The AV1 video compression standard allows for different superblock sizes. Some implementations support different quantization map texel sizes depending on the effective superblock size, as indicated in the active sequence header. Accordingly, this proposal also includes information about the superblock sizes a particular quantization map video format is compatible with. This is returned in the compatibleSuperblockSizes member of the following new structure that can be included in the pNext chain of VkVideoFormatPropertiesKHR when calling vkGetPhysicalDeviceVideoFormatPropertiesKHR with an AV1 encode profile and with VkPhysicalDeviceVideoFormatInfoKHR::imageUsage including one of the quantization map usage flags:

typedef struct VkVideoFormatAV1QuantizationMapPropertiesKHR {
    VkStructureType                         sType;
    void*                                   pNext;
    VkVideoEncodeAV1SuperblockSizeFlagsKHR  compatibleSuperblockSizes;
} VkVideoFormatAV1QuantizationMapPropertiesKHR;

On implementations where the quantization map texel size is independent from the used superblock size, compatibleSuperblockSizes is expected to match VkVideoEncodeAV1CapabilitiesKHR::superblockSizes (assuming quantization maps are supported for all superblock sizes supported by the video profile).

On implementations where the quantization map texel size depends on the used superblock size, separate entries will be returned by vkGetPhysicalDeviceVideoFormatPropertiesKHR with different values returned in compatibleSuperblockSizes.

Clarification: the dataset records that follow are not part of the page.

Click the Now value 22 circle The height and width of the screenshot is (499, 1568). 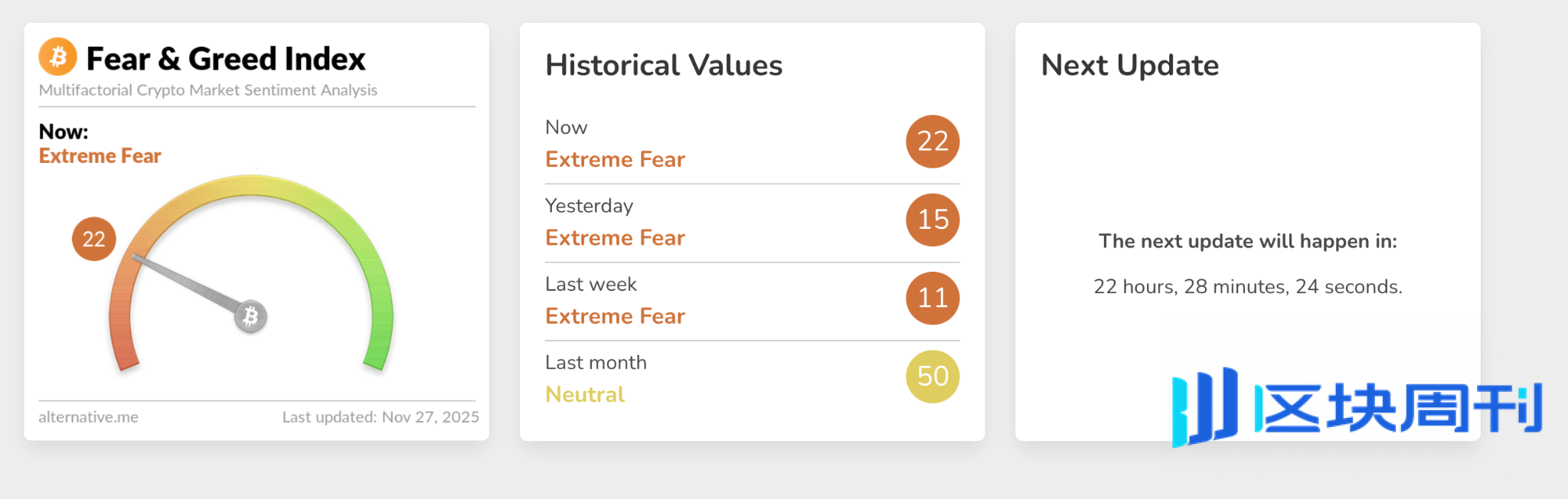coord(933,142)
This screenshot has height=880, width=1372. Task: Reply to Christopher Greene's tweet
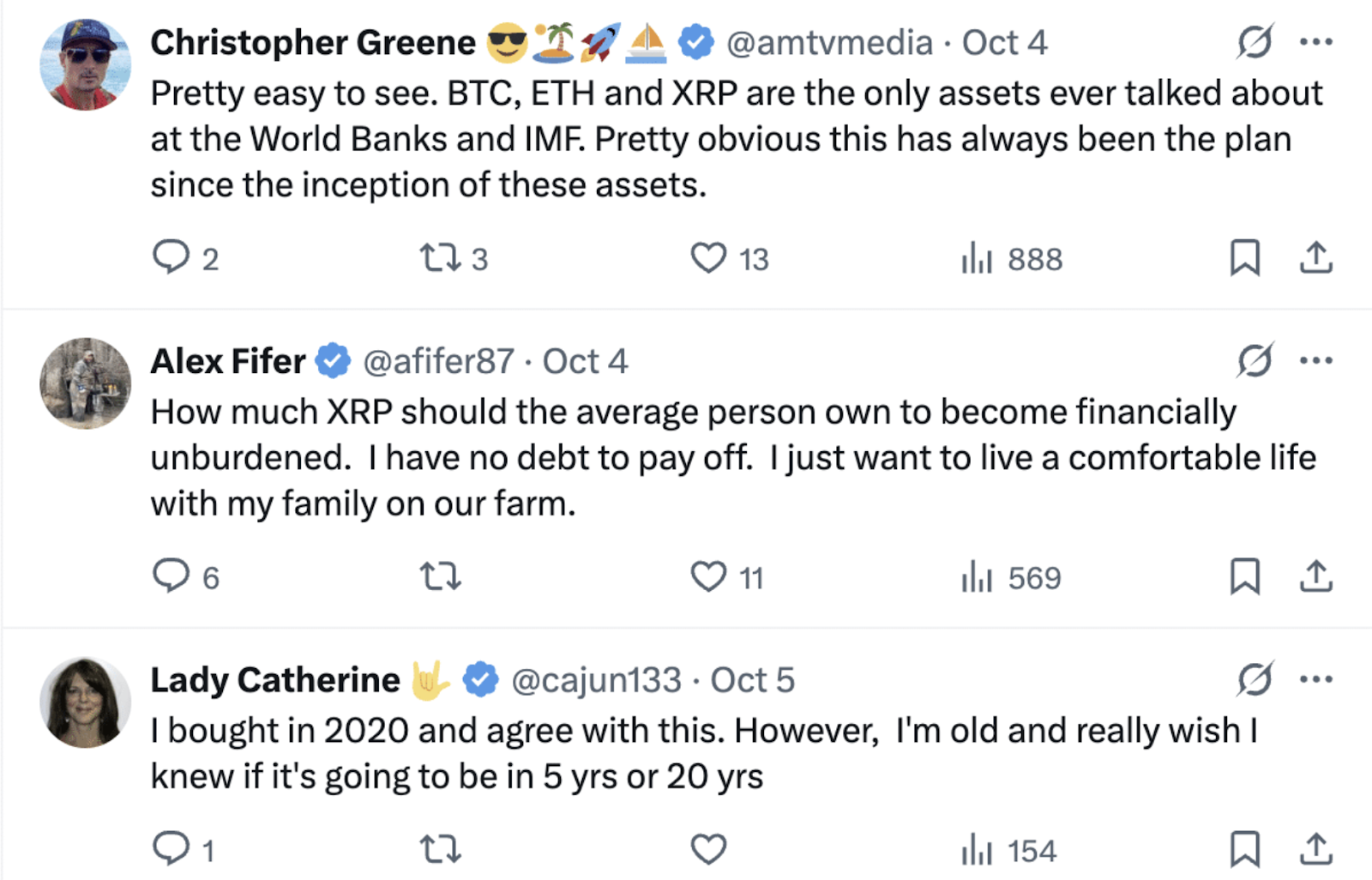(171, 257)
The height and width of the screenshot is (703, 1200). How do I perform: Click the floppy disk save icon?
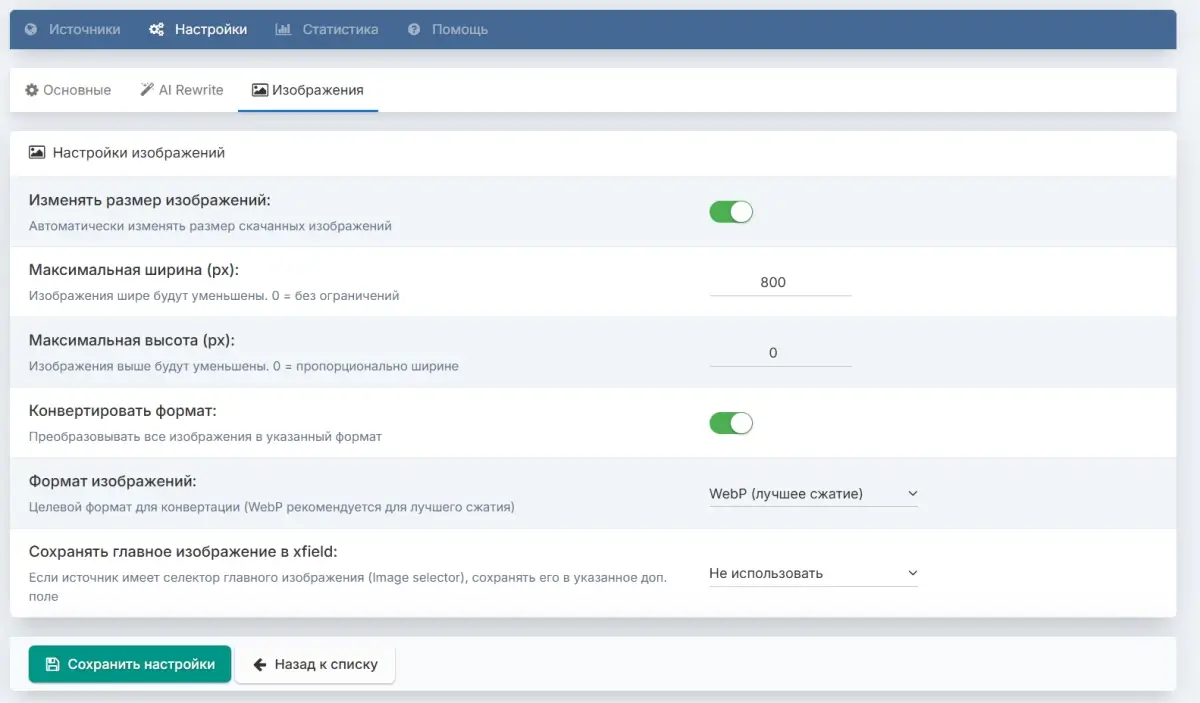tap(53, 664)
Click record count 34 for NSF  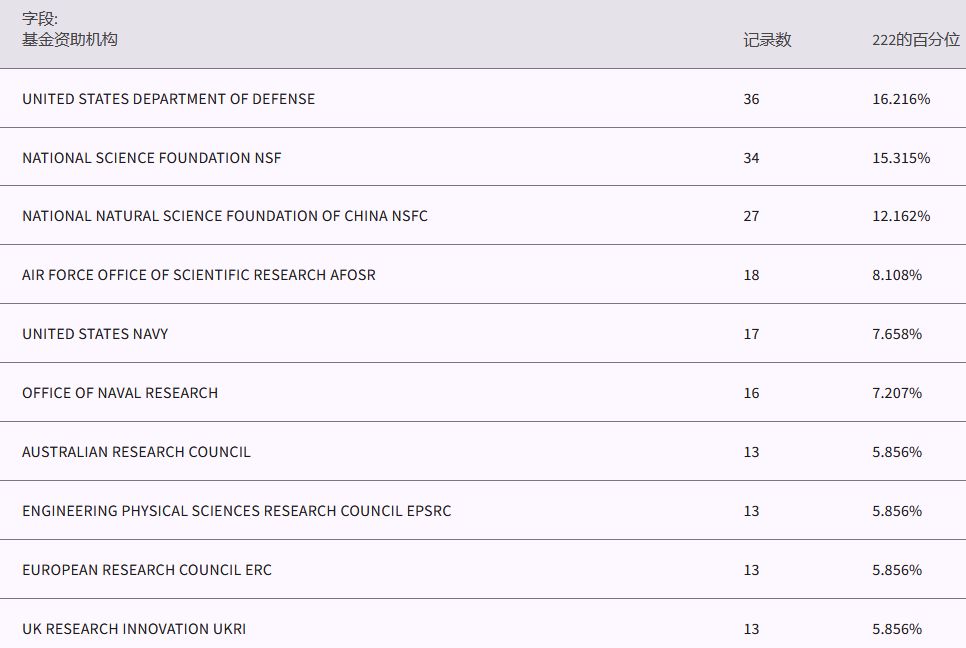click(751, 158)
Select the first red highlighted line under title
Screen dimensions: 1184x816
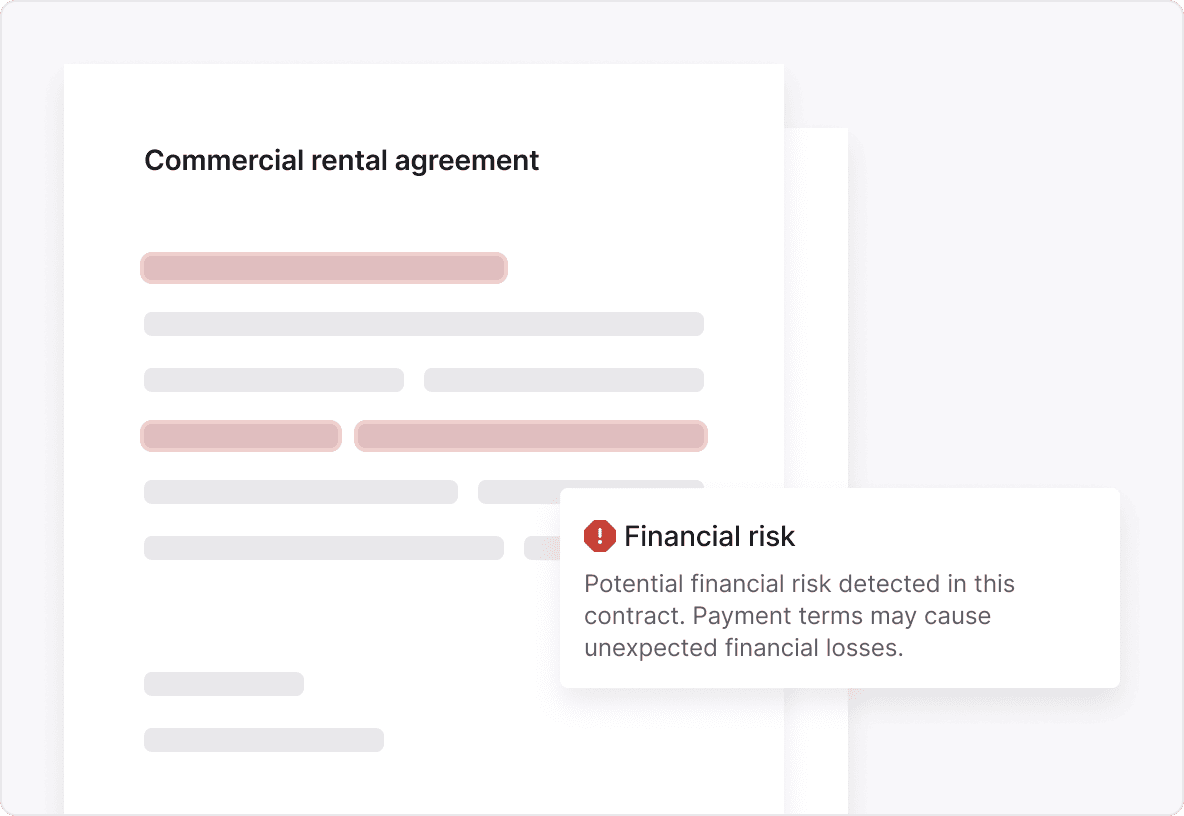coord(323,268)
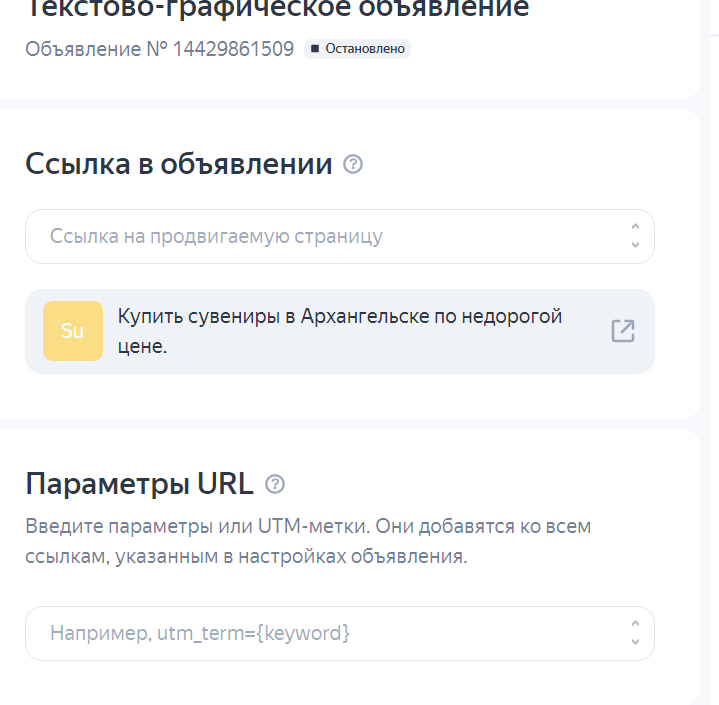This screenshot has width=719, height=705.
Task: Click down chevron in the page link field
Action: point(635,245)
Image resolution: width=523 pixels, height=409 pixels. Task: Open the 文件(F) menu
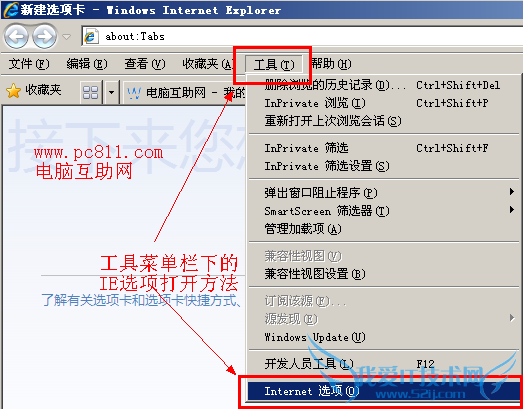click(x=29, y=64)
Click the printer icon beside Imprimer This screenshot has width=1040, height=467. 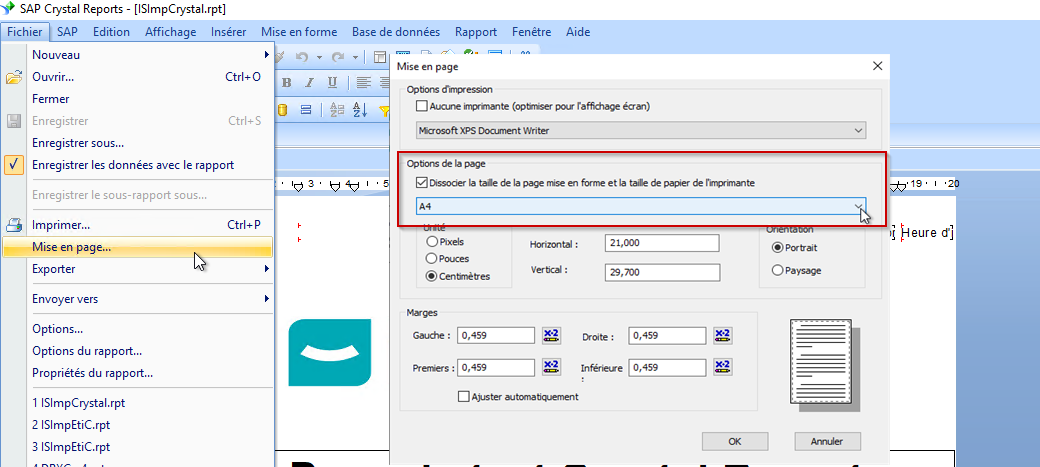pos(14,225)
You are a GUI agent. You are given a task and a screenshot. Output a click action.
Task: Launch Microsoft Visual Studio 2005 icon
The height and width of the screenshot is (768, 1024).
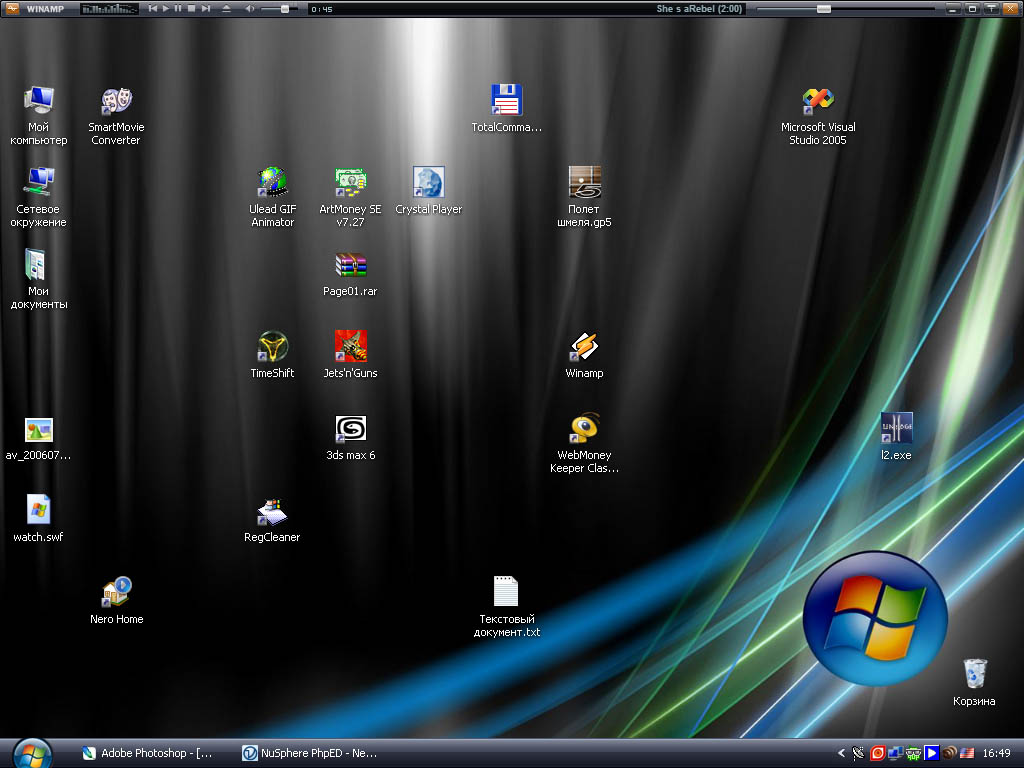(818, 101)
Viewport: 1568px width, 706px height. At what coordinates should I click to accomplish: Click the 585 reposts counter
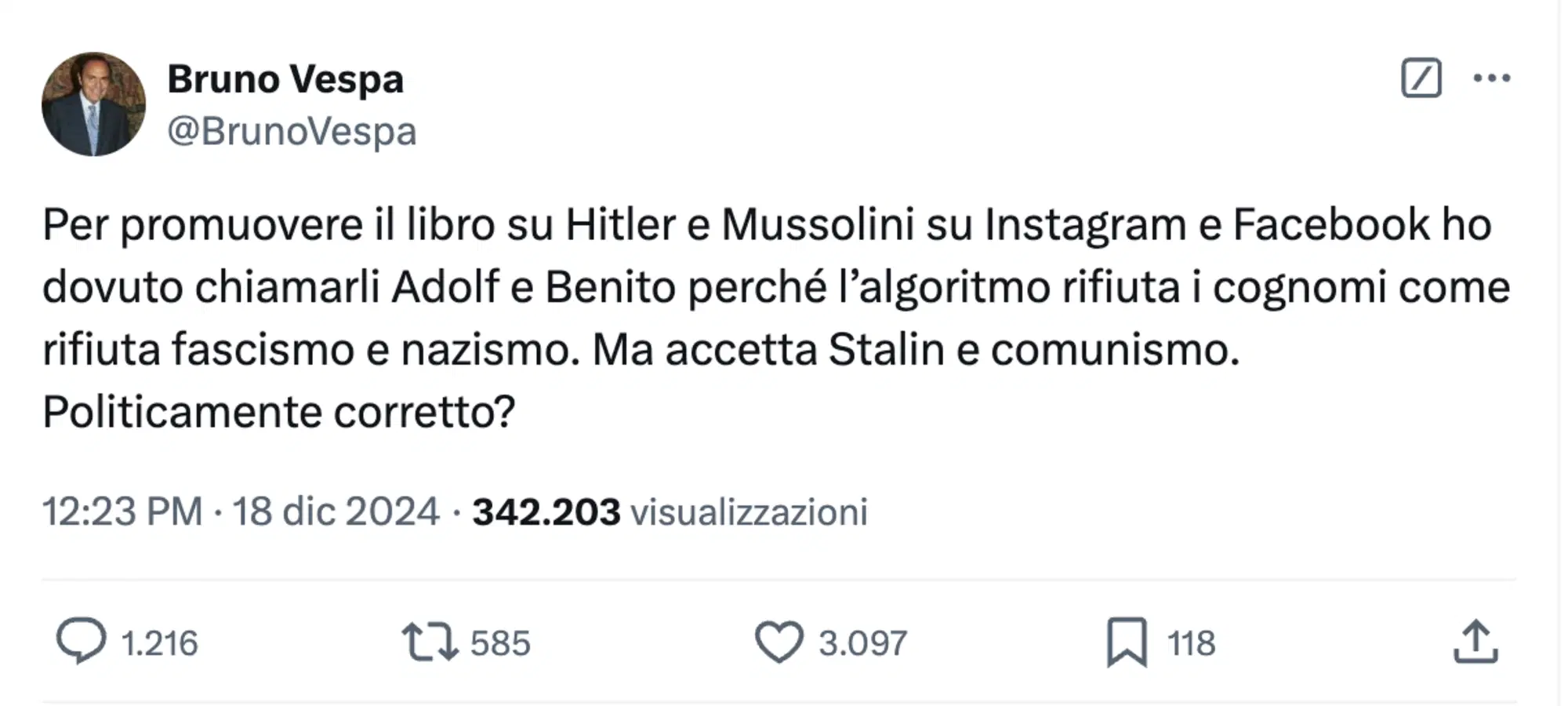pos(500,643)
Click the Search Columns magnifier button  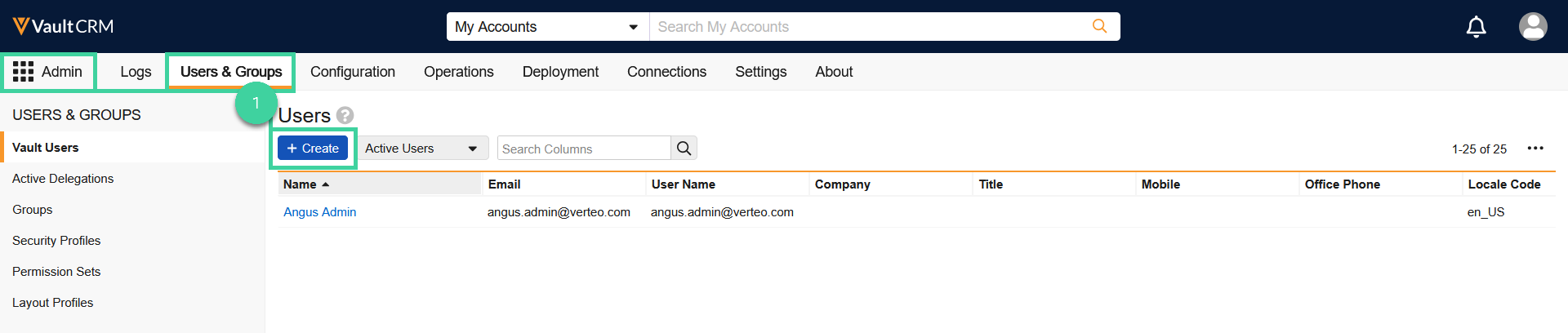(x=684, y=149)
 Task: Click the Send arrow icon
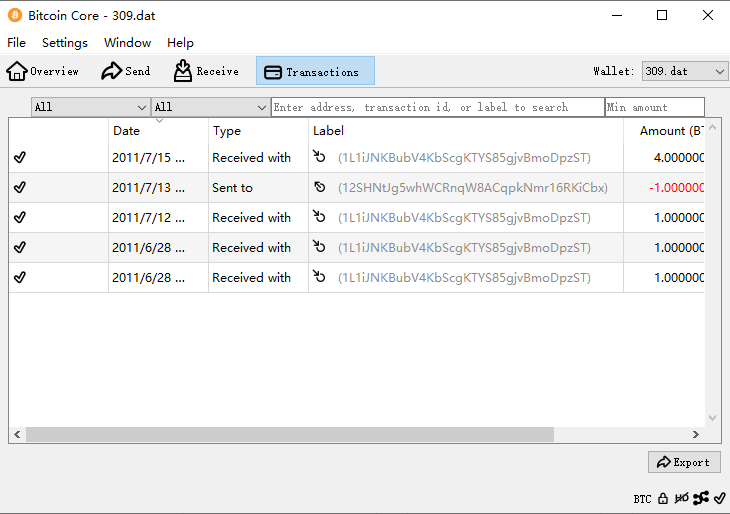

compatibleSuperblockSizes does not limit the application from using any specific quantization map texel size supported by the implementation, but the used quantization map texel size may have an effect on codec-specific parameter overrides that the implementation has to perform as the use of certain quantization map texel sizes may limit the set of AV1 superblock sizes the implementation can encode with, which may require corresponding overrides in the AV1 sequence header parameters.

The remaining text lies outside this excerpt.